• Exercise
The expected output is every line of the data exactly as shown, minus the images.
*** Opening of Given data ***
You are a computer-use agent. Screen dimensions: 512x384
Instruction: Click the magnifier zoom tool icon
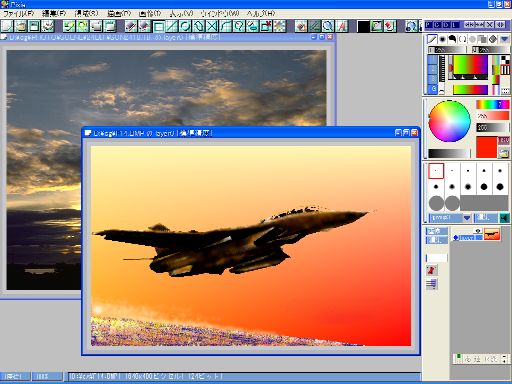point(328,26)
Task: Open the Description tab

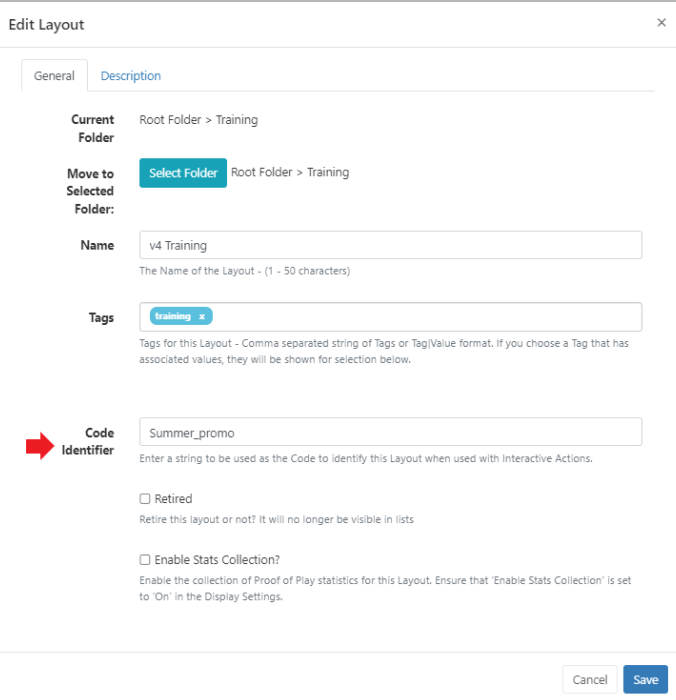Action: (x=130, y=76)
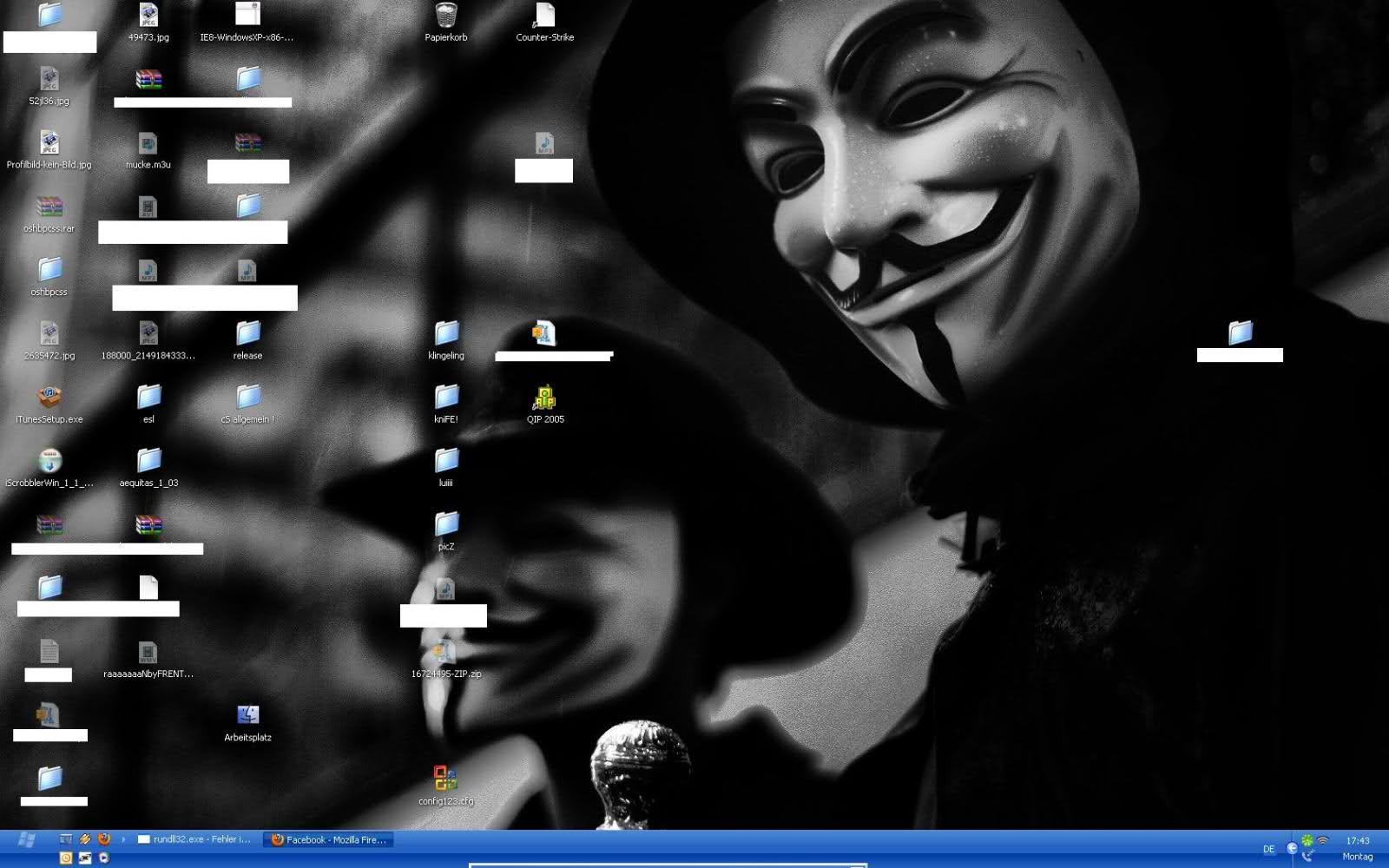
*** Close of Given data ***
• Solution
You are a computer-use agent. Screen dimensions: 512x384
Instruction: Click the magnifier zoom tool icon
point(328,26)
Task: Open the Description tab

Action: (x=130, y=76)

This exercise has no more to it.